• [OBJECTIVE]
Copy the lines below exactly as they appear, every one of them.

• [DATA FOR PROCESSING]
........

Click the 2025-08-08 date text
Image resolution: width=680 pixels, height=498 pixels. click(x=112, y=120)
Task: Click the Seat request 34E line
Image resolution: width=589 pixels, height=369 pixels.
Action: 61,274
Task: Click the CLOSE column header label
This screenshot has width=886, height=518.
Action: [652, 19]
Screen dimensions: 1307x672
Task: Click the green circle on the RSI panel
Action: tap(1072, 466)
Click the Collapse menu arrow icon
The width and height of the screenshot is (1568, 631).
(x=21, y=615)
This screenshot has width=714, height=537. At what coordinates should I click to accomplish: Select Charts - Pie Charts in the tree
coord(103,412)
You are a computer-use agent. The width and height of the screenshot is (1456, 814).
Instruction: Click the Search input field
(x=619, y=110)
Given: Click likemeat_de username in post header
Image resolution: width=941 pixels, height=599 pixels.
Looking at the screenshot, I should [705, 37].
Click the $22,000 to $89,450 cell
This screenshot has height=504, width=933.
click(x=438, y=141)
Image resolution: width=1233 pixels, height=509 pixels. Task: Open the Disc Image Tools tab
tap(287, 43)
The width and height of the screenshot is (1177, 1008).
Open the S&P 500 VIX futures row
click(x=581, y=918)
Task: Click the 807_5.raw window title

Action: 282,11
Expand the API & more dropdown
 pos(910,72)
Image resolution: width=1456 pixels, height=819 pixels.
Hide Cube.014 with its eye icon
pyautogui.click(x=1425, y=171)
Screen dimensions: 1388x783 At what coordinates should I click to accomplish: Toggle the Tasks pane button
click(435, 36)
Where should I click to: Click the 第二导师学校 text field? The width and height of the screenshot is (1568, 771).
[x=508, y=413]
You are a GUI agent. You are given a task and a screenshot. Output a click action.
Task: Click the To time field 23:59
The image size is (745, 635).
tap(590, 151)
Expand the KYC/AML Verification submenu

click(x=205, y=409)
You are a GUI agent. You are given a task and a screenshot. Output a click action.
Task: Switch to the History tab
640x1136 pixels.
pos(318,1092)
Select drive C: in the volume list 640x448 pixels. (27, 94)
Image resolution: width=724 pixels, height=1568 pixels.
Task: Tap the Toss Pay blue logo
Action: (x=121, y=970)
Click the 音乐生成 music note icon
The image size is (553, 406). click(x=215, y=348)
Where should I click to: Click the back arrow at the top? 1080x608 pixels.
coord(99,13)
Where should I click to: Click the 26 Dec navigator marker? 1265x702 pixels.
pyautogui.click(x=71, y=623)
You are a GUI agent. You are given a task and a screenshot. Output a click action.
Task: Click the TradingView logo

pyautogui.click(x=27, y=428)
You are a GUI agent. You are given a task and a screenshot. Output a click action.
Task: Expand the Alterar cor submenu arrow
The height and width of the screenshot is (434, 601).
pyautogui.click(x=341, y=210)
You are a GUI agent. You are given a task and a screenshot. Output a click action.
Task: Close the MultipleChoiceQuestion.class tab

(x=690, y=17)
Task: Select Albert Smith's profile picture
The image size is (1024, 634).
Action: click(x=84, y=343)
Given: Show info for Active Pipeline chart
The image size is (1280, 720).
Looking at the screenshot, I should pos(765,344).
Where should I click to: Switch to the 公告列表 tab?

........

• [FINAL ANSWER]
Click the 2025-08-08 date text
Image resolution: width=680 pixels, height=498 pixels. click(x=112, y=120)
Task: Click the Seat request 34E line
Image resolution: width=589 pixels, height=369 pixels.
Action: 61,274
Task: Click the CLOSE column header label
This screenshot has width=886, height=518.
Action: [652, 19]
Screen dimensions: 1307x672
Task: Click the green circle on the RSI panel
Action: tap(1072, 466)
Click the Collapse menu arrow icon
The width and height of the screenshot is (1568, 631).
(x=21, y=615)
This screenshot has width=714, height=537. At what coordinates should I click to accomplish: Select Charts - Pie Charts in the tree
coord(103,412)
You are a computer-use agent. The width and height of the screenshot is (1456, 814).
Instruction: Click the Search input field
(x=619, y=110)
Given: Click likemeat_de username in post header
Image resolution: width=941 pixels, height=599 pixels.
Looking at the screenshot, I should [705, 37].
Click the $22,000 to $89,450 cell
This screenshot has height=504, width=933.
click(x=438, y=141)
Image resolution: width=1233 pixels, height=509 pixels. Task: Open the Disc Image Tools tab
tap(287, 43)
The width and height of the screenshot is (1177, 1008).
Open the S&P 500 VIX futures row
click(x=581, y=918)
Task: Click the 807_5.raw window title

Action: 282,11
Expand the API & more dropdown
 pos(910,72)
Image resolution: width=1456 pixels, height=819 pixels.
Hide Cube.014 with its eye icon
pyautogui.click(x=1425, y=171)
Screen dimensions: 1388x783 At what coordinates should I click to accomplish: Toggle the Tasks pane button
click(435, 36)
Where should I click to: Click the 第二导师学校 text field? The width and height of the screenshot is (1568, 771).
[x=508, y=413]
You are a GUI agent. You are given a task and a screenshot. Output a click action.
Task: Click the To time field 23:59
The image size is (745, 635).
tap(590, 151)
Expand the KYC/AML Verification submenu

click(x=205, y=409)
You are a GUI agent. You are given a task and a screenshot. Output a click action.
Task: Switch to the History tab
640x1136 pixels.
pos(318,1092)
Select drive C: in the volume list 640x448 pixels. (27, 94)
Image resolution: width=724 pixels, height=1568 pixels.
Task: Tap the Toss Pay blue logo
Action: (x=121, y=970)
Click the 音乐生成 music note icon
The image size is (553, 406). click(x=215, y=348)
Where should I click to: Click the back arrow at the top? 1080x608 pixels.
coord(99,13)
Where should I click to: Click the 26 Dec navigator marker? 1265x702 pixels.
pyautogui.click(x=71, y=623)
You are a GUI agent. You are given a task and a screenshot. Output a click action.
Task: Click the TradingView logo

pyautogui.click(x=27, y=428)
You are a GUI agent. You are given a task and a screenshot. Output a click action.
Task: Expand the Alterar cor submenu arrow
The height and width of the screenshot is (434, 601).
pyautogui.click(x=341, y=210)
You are a GUI agent. You are given a task and a screenshot. Output a click action.
Task: Close the MultipleChoiceQuestion.class tab

(x=690, y=17)
Task: Select Albert Smith's profile picture
The image size is (1024, 634).
Action: click(x=84, y=343)
Given: Show info for Active Pipeline chart
The image size is (1280, 720).
Looking at the screenshot, I should pos(765,344).
Where should I click to: Switch to the 公告列表 tab?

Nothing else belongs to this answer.